Bate, bless him, simply googled the pseudonym to locate other items published as by ‘Ambrose Guntio’, and found comprehensive and convincing overlap with work the forger published under his own name:

But the other way to have thought about it was likelihoods. You might have put on a Hamlet on a Cunard liner, or White Star line ship heading for India. But when every day was a battle with storm-damaged ships for crews debilitated by illness, malnutrition,  and dangerous labour, who was going to have the leisure to cast, distribute parts to, costume, commit to memory and play (or even spectate at) a Hamlet?

No doubt the East India Company did get a little better with more experience. But it’s just laughable to think that participants on a most prosperous and lucky voyage would have spare energy for this kind of nonsense. They had preachers on board too, and this first voyage gives us an instance of the more pious sort of performance they would have considered edifying, and we can imagine that events of this general nature were far more likely to have been conducted on the third voyage than a Shakespeare play:

“Before our departure from hence we had a Sermon and a Communion one a Sunday in the forenoone, and afternoone one of our men which was a Jew, was christened and called John, our Generall being his godfather.”

I still do not understand the full casualty list. The other pamphlet, which has less stress on the deaths and dangers, seems a more official sort of publication. I think women whose husbands had gone to sea were allowed to re-marry after three years with no news, so a list of men who hadn’t come back at all, rather than come back and absconded, would have been useful and humane.

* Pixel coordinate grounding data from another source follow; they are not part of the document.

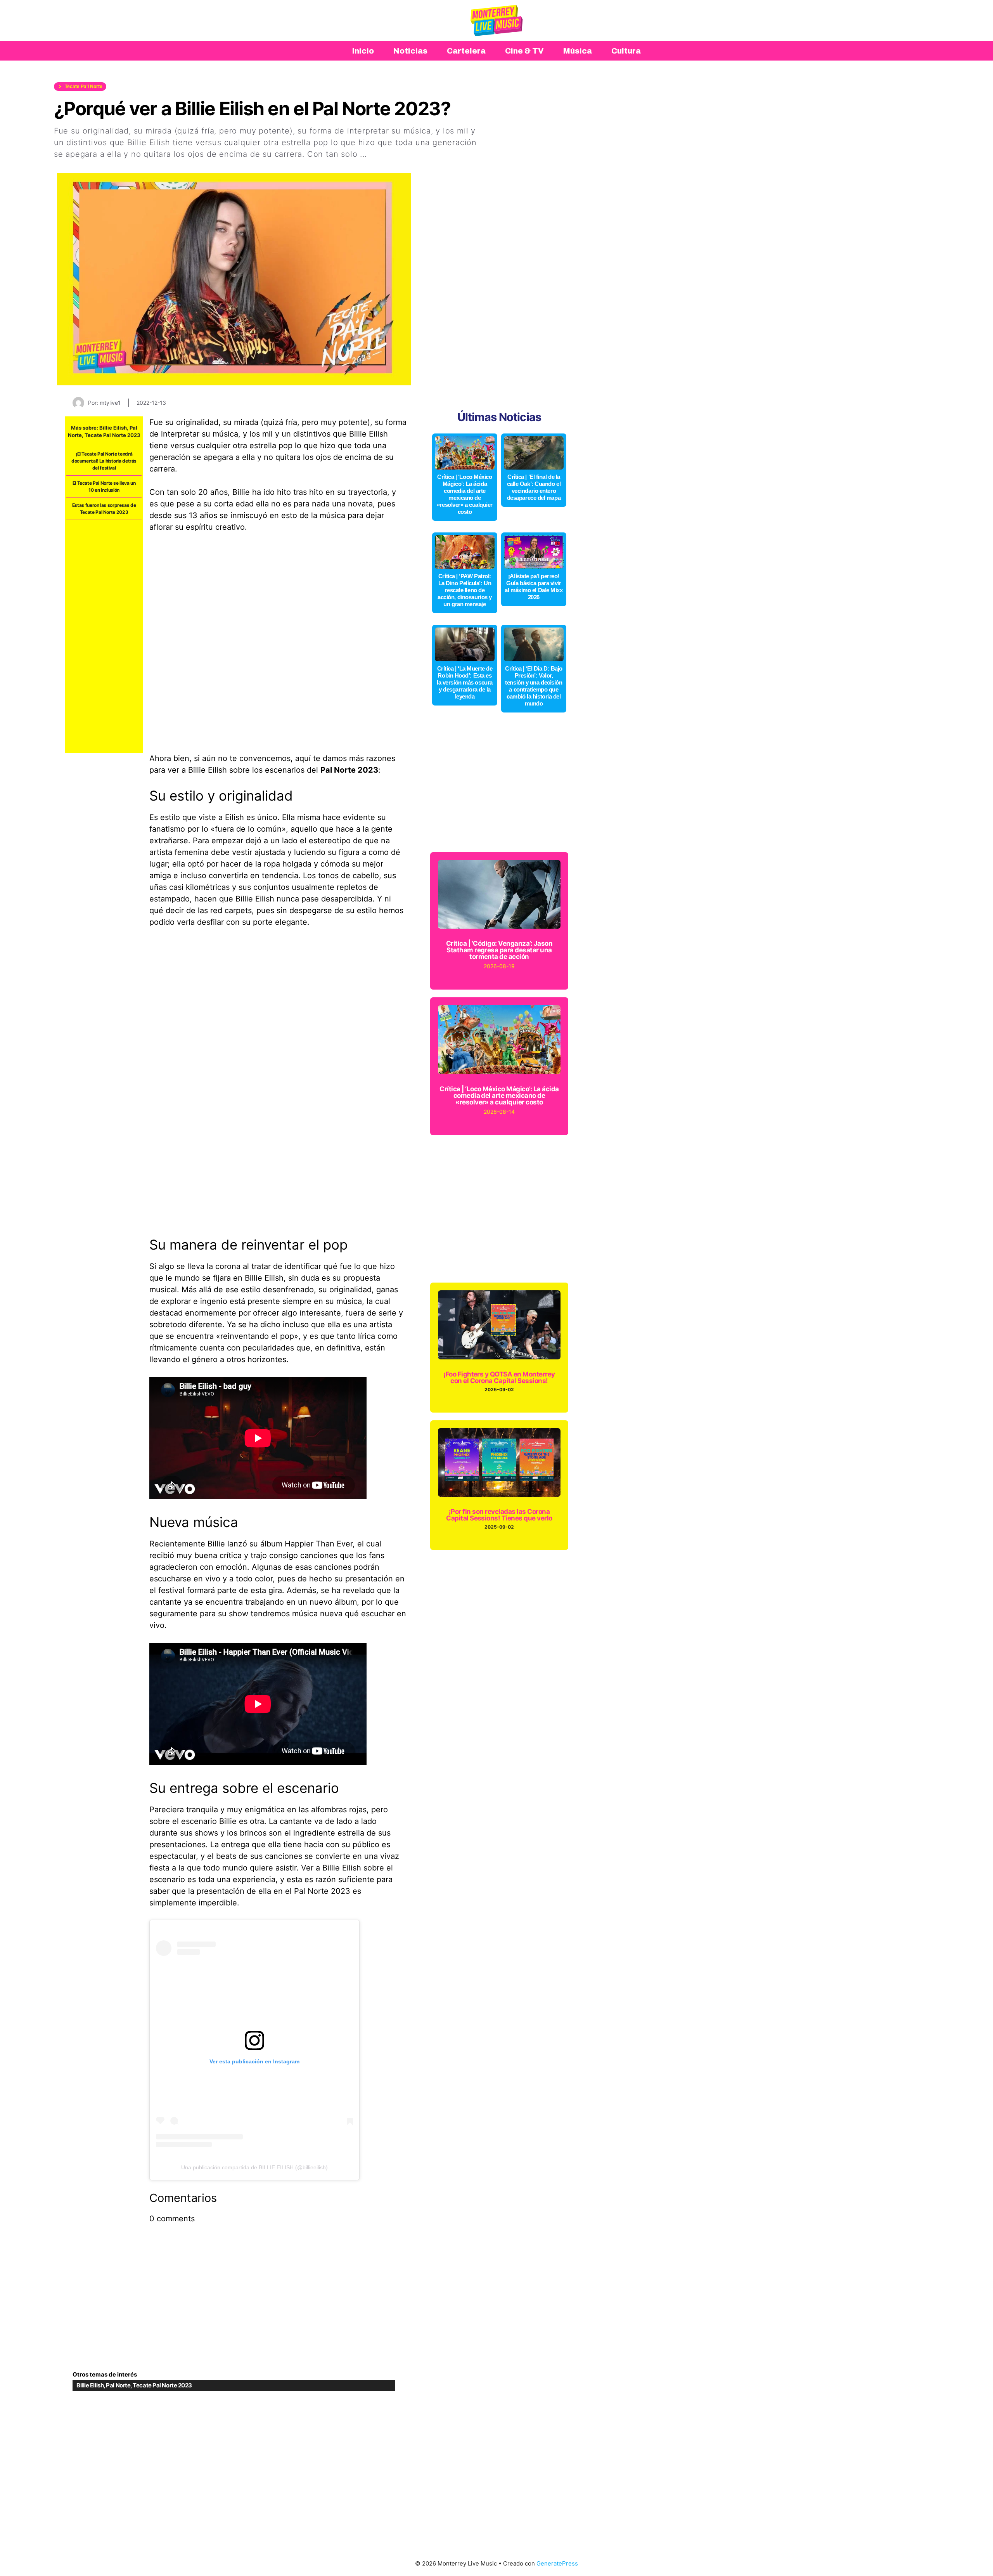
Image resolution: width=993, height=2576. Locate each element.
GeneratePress (557, 2563)
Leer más (387, 154)
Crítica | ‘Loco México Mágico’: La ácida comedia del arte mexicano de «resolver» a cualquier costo (465, 494)
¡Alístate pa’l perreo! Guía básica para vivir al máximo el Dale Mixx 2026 (533, 586)
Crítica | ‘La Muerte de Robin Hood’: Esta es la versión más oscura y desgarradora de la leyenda (465, 682)
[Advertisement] (104, 636)
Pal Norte (118, 2385)
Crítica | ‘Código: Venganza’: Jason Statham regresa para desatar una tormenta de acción (499, 950)
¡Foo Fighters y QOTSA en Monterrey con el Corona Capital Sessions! (499, 1377)
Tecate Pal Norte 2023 (112, 435)
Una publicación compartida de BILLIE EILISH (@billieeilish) (254, 2167)
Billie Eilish (113, 428)
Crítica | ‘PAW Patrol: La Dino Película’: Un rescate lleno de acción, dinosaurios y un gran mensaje (465, 590)
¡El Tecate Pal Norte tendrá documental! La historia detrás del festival (104, 461)
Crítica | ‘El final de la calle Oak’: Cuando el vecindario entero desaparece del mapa (534, 487)
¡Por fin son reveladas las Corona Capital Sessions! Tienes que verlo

It is delivered without reproaches: the East India Company is not condemned, they are new to this risky game too (they still had to work out that arriving in London with a galleon full of pepper would drive down the price of pepper).

The pamphlet reminds me of Donne’s ‘The Storm’ and ‘The Calm’ (though just how literary those poems look in the comparison), and of The Tempest (“wee continued here two monethes and eight dayes, having for the most part every daye fearefull thunder, raine and lightenning, as the like is not heard in our countrey, for they haue many slaine with the thunder which maketh them make hast to gette home before night. The people are very industrious and take great paines, both in setting of Rice which groweth there in great quantytie, so that there is whole stackes thereof, as also in beating and winnowing the same. They weave such thinges as they weare about their bodyes beeing made of the barke of trees. Their houses are but meane, standing halfe a yarde from the ground and covered with leaues, with a hoale at one ende of the same house to creepe in at on their knees. They love Wine exceedingly, with which they will bee very drunke”).

The things those lost men saw - or if they were unlucky on the way out, almost got to see! Elephants with their boy mahouts, the Sultan of Aceh’s damsels dancing in their bracelets and jewels, even mermaids (“The 13. day we saw two Marmaides, and as we judged them, they were Male and Female, because the Mosse of one of their heads was longer then the other, their heades are very round, and their hinder parts are devided like two legges, they say they are signes of stormy weather; and so we found it”). 

If Henry Thickpenny was one of the few to bear the Thickpenny name, as this site below seems to indicate he may have been, maybe he’d had good value for being a Thickpenny:

And if Methusalem Mountjoy (dead on the Ascention) had only a short life, it was certainly intense. Everybody on this crazily dangerous voyage deserved a monument somewhere, and the printing press of Thomas Thorpe provided it - it would later produce a more famous memorialisation (of sorts), without a name at all.